Cinquième et sixième, Charles Nearburg (Williams FW07C) et Joaquin Folch (Brabham BT49C) se sont livrés à une bataille inspirée de Reutemann-vs-Piquet, tout en se rapprochant de l’ex-Patrese BT49 de d’Ansembourg, quatrième. Au 10ème tour, Folch dépasse Nearburg pour la cinquième place et se lance à la poursuite de la voiture similaire du Belge, la Tyrrell 010 de Fabrice Lhéritier se contentant de la septième place.

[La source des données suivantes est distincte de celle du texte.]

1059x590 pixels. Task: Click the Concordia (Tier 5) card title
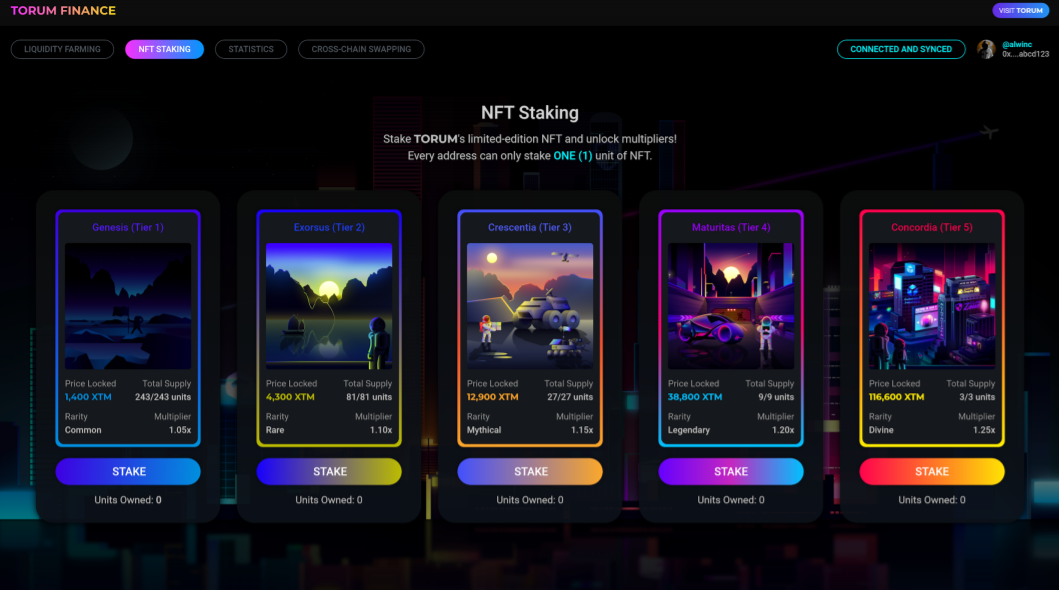point(932,227)
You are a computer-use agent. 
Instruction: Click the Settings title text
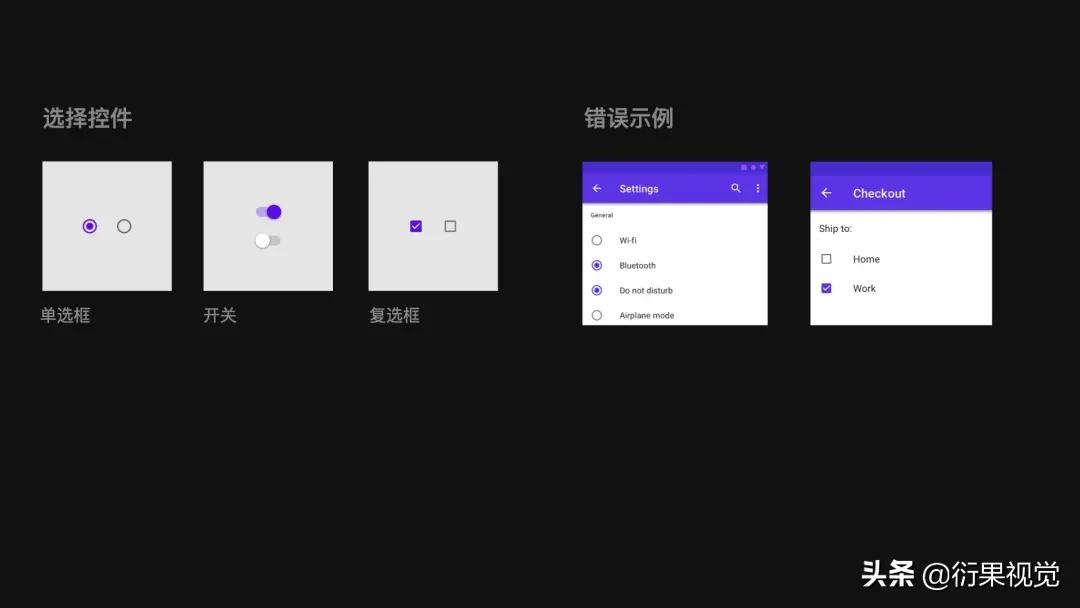[639, 188]
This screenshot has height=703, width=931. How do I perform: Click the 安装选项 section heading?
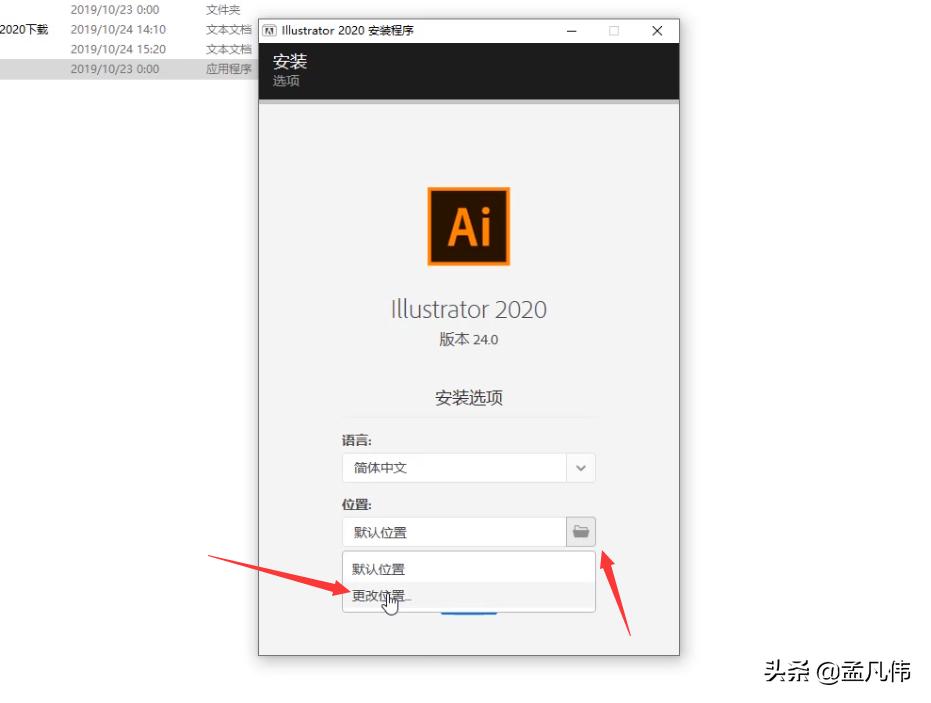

Folch n’a pas pu dépasser d’Ansembourg, et a donc terminé à la cinquième place du classement général, tandis que le Belge s’est emparé de la dernière place du podium post-78.

Masters Historic Formula One - Course 2
Ferrer double la mise en remportant sa deuxième victoire en Formule 1 historique FIA Masters au Paul Ricard.

Matteo Ferrer a réalisé un doublé en remportant haut la main la deuxième course FIA Masters Historic Formula One au Paul Ricard. En tête après un tour, après s’être élancé de la quatrième ligne de la grille de départ inversée pour les huit premiers de la veille, l’Italien a remporté la victoire sans contestation au volant de sa Ligier JS11/15.

**C’était très agréable, sans aucun problème », a déclaré un Ferrer flegmatique. « C’était un premier tour amusant, avec des mouvements très opportunistes, profitant des erreurs des autres. Le week-end parfait, oui, j’en suis très heureux. Je n’aurai pas toujours ce genre d’occasions, alors je les prendrai quand elles se présenteront !

Au 10e tour, Mike Cantillon passe la Tyrrell 011 de Jamie Constable avec sa Williams FW07C et prend la deuxième place. Charles Nearburg s’est classé deuxième au début de la course, mais a terminé quatrième au volant de sa Williams FW07C, devant la McLaren MP4/1 de Steve Hartley, qui a terminé cinquième.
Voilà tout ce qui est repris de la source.